### [Materials provided]
Segment Open

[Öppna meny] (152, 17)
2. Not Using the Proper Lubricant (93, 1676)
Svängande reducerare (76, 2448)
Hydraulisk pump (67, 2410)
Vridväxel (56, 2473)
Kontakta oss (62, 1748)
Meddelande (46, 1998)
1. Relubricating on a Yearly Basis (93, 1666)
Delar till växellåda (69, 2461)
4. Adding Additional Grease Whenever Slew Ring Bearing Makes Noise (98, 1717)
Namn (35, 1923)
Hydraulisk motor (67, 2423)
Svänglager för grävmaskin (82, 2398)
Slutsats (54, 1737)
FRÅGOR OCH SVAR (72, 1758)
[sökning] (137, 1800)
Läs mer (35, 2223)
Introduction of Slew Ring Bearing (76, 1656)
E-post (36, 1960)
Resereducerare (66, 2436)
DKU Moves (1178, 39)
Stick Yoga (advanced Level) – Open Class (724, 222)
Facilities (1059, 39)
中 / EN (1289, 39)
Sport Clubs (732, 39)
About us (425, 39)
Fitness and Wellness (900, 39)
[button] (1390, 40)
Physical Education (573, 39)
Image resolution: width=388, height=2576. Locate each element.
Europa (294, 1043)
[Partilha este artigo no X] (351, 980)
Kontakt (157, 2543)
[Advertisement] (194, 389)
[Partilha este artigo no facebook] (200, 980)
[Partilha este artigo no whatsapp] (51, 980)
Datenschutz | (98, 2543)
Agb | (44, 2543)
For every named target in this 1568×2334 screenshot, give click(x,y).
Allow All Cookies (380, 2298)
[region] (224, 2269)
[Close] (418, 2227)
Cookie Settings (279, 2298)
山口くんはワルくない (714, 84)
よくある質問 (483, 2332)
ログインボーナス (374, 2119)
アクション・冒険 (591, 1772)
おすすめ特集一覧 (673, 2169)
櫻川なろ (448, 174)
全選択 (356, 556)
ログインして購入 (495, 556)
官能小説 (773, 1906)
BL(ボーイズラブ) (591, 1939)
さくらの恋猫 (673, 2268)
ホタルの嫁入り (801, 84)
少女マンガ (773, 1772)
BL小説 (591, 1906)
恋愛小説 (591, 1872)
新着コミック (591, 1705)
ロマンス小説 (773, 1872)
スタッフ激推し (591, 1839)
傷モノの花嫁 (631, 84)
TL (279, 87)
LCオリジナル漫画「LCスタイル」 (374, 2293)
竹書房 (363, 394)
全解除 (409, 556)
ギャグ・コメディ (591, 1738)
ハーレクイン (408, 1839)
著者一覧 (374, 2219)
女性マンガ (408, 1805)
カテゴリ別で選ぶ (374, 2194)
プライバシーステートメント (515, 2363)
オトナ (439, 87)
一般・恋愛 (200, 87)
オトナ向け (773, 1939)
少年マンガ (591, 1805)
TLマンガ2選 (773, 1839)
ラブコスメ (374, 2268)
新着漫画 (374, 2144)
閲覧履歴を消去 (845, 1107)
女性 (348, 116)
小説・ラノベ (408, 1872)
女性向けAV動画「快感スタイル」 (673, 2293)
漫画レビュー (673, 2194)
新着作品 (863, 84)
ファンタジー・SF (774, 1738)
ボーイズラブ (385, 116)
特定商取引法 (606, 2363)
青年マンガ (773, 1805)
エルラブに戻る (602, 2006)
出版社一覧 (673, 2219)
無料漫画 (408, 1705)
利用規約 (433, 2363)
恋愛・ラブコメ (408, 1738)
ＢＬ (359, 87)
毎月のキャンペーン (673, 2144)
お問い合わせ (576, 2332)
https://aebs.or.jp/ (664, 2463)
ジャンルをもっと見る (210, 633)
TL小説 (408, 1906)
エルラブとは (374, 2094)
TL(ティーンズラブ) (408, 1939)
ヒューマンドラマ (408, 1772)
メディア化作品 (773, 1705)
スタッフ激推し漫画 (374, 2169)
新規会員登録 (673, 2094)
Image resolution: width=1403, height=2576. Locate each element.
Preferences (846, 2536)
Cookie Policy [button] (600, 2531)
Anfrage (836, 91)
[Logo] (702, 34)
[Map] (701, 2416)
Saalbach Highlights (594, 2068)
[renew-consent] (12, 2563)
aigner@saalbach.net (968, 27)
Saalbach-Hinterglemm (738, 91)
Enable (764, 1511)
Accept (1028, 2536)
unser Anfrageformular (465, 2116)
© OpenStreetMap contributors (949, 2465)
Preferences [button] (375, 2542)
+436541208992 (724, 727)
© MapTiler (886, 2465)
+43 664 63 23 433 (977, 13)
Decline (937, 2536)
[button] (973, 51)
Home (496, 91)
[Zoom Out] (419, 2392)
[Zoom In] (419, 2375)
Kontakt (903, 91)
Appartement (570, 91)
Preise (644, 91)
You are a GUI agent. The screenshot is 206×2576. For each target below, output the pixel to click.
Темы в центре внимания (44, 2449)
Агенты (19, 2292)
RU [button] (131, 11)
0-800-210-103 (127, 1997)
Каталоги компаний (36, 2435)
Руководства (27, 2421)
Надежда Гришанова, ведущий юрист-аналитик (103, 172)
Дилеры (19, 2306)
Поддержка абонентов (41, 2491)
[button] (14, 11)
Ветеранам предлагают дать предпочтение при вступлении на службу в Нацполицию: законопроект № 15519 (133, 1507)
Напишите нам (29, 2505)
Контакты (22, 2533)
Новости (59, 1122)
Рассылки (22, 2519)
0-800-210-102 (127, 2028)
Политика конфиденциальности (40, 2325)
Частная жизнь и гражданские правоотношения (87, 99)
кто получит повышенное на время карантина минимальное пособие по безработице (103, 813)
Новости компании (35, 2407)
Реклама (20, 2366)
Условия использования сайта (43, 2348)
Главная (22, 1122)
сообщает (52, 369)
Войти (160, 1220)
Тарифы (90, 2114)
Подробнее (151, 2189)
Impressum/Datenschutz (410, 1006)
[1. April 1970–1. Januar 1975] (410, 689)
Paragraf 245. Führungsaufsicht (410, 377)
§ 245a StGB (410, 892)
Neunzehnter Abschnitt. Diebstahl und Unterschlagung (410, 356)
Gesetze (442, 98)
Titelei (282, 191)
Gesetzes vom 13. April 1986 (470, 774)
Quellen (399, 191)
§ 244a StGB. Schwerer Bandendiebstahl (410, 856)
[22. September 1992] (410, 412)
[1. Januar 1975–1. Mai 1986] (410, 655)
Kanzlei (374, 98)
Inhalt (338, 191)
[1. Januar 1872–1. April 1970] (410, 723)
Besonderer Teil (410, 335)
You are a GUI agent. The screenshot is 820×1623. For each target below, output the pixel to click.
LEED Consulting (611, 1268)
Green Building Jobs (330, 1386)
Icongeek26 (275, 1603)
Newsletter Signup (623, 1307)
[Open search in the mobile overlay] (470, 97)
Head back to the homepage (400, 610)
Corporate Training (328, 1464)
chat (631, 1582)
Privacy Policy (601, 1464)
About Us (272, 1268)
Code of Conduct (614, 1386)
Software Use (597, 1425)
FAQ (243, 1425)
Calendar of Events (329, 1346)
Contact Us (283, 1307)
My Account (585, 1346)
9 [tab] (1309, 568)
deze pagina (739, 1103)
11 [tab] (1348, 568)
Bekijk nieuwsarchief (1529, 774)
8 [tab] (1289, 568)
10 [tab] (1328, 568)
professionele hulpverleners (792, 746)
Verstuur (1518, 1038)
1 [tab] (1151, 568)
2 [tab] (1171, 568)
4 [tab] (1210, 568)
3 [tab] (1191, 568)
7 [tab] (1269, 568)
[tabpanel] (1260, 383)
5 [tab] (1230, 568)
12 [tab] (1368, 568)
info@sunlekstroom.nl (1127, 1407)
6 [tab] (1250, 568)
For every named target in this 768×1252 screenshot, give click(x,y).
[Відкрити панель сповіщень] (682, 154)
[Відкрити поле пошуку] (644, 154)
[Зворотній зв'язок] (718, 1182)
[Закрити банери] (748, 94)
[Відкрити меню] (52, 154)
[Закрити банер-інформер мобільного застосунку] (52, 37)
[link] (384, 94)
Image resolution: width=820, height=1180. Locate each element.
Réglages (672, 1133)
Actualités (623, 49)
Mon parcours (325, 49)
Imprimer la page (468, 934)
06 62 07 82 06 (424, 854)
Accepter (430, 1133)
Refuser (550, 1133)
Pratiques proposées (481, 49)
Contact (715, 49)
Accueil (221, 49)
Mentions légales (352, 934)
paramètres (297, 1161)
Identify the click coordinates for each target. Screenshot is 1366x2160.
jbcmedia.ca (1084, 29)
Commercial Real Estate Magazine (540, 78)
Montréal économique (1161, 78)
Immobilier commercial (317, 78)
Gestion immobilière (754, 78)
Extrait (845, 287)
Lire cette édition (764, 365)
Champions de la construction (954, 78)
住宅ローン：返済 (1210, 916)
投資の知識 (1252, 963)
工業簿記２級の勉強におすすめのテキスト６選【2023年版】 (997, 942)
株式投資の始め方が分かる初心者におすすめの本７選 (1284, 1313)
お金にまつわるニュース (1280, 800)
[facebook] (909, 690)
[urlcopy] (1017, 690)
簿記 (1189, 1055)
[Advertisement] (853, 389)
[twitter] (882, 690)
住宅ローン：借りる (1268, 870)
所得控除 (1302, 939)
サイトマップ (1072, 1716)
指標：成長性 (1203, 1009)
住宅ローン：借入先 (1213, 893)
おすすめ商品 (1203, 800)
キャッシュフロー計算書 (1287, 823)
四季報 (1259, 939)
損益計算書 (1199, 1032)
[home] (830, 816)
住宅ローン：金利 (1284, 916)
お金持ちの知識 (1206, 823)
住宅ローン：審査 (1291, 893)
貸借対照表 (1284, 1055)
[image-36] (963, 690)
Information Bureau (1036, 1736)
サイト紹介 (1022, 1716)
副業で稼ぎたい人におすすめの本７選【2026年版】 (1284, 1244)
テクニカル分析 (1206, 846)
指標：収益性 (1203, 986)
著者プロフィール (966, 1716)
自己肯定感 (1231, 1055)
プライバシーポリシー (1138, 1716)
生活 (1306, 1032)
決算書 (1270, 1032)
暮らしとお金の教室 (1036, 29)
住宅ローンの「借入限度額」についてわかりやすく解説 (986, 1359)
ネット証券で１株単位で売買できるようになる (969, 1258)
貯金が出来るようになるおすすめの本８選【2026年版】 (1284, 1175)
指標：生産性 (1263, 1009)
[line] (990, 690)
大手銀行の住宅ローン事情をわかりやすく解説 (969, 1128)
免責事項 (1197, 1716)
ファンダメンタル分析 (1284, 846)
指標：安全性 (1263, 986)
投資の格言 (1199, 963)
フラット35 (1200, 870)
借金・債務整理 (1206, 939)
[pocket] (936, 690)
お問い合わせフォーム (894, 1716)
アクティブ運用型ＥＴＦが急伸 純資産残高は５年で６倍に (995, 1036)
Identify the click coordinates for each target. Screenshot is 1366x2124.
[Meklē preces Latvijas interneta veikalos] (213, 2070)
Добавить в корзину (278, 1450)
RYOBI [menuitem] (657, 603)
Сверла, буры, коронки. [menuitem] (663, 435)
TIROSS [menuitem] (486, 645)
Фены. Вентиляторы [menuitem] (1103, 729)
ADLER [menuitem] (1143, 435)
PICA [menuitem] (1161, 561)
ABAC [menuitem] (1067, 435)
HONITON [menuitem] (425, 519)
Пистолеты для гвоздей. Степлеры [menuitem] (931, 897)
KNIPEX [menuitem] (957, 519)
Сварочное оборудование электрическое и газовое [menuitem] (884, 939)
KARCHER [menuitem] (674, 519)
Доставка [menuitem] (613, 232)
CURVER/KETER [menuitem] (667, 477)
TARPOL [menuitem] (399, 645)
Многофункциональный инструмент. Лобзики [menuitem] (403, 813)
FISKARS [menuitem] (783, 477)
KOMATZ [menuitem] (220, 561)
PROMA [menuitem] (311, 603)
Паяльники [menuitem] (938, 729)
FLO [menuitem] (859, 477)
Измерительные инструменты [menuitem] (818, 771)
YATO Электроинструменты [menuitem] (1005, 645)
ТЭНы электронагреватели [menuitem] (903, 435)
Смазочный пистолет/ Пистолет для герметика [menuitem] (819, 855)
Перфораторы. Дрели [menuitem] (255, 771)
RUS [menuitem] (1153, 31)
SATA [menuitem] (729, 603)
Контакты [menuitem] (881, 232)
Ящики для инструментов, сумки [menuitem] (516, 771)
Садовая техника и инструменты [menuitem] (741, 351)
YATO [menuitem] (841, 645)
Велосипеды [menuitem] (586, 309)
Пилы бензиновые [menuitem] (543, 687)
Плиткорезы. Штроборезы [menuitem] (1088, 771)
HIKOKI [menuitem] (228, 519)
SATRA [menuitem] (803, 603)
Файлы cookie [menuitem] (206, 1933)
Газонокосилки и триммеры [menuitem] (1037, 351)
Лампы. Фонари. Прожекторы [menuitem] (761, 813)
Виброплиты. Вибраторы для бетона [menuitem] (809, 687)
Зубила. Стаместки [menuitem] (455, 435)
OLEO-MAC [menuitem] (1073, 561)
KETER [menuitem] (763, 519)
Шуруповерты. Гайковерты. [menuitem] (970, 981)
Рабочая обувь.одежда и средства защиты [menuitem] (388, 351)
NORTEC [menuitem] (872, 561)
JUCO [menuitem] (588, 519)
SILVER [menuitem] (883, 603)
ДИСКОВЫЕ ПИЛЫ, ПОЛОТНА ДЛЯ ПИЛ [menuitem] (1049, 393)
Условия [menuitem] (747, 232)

Segment Closed

### [What is being asked]
Copy out only the lines above from the one with "Saalbach Highlights (594, 2068)" to the one with "Темы в центре внимания (44, 2449)", inclusive, exactly as they stand.

### [Response to this exercise]
Saalbach Highlights (594, 2068)
[renew-consent] (12, 2563)
aigner@saalbach.net (968, 27)
Saalbach-Hinterglemm (738, 91)
Enable (764, 1511)
Accept (1028, 2536)
unser Anfrageformular (465, 2116)
© OpenStreetMap contributors (949, 2465)
Preferences [button] (375, 2542)
+436541208992 (724, 727)
© MapTiler (886, 2465)
+43 664 63 23 433 (977, 13)
Decline (937, 2536)
[button] (973, 51)
Home (496, 91)
[Zoom Out] (419, 2392)
[Zoom In] (419, 2375)
Kontakt (903, 91)
Appartement (570, 91)
Preise (644, 91)
You are a GUI agent. The screenshot is 206×2576. For each target below, output the pixel to click.
Темы в центре внимания (44, 2449)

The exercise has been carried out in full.